Stored data:
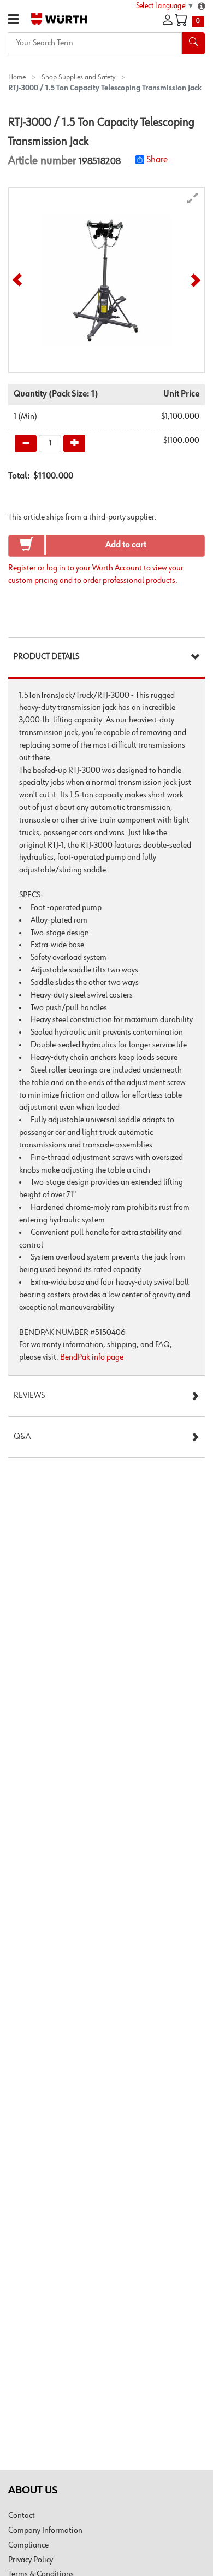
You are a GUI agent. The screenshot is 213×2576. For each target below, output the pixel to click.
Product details (46, 656)
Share (157, 159)
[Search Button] (193, 43)
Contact (21, 2515)
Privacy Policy (30, 2560)
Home (17, 77)
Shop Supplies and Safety (78, 77)
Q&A (22, 1436)
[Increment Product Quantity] (74, 443)
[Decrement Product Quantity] (26, 443)
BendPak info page (91, 1357)
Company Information (45, 2530)
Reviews (29, 1395)
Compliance (28, 2545)
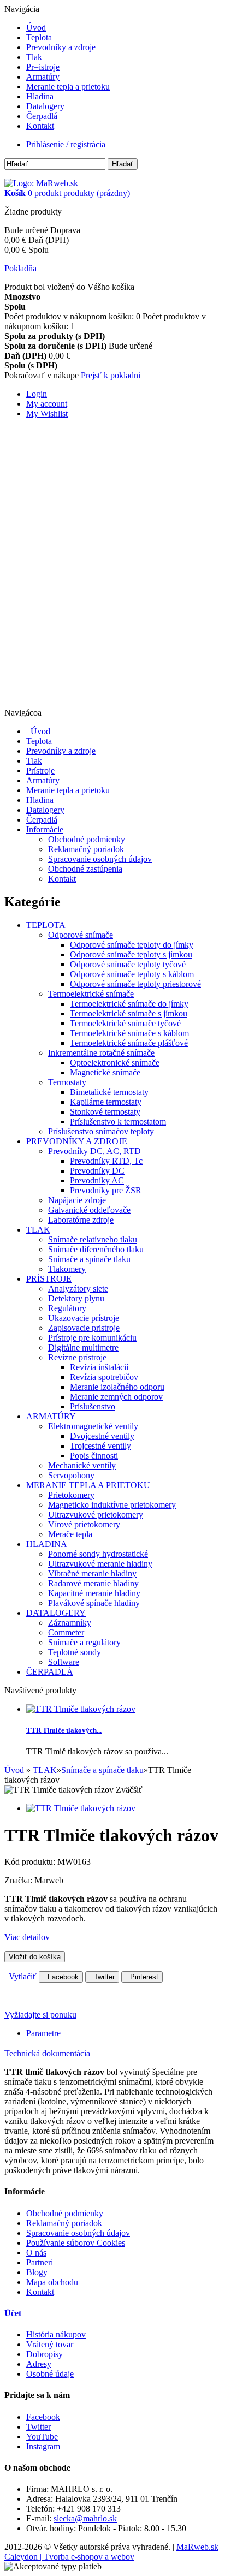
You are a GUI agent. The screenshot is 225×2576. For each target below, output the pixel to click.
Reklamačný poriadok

**Work request**
All of the data above should be quoted exactly, except for the pictures.

**Answer below**
You are a GUI agent. The screenshot is 213×2576. For each target below, output the pixel to click.
Product details (46, 656)
Share (157, 159)
[Search Button] (193, 43)
Contact (21, 2515)
Privacy Policy (30, 2560)
Home (17, 77)
Shop Supplies and Safety (78, 77)
Q&A (22, 1436)
[Increment Product Quantity] (74, 443)
[Decrement Product Quantity] (26, 443)
BendPak info page (91, 1357)
Company Information (45, 2530)
Reviews (29, 1395)
Compliance (28, 2545)
You are a GUI agent. The screenshot is 225×2576. For each target below, output the pixel to click.
Reklamačný poriadok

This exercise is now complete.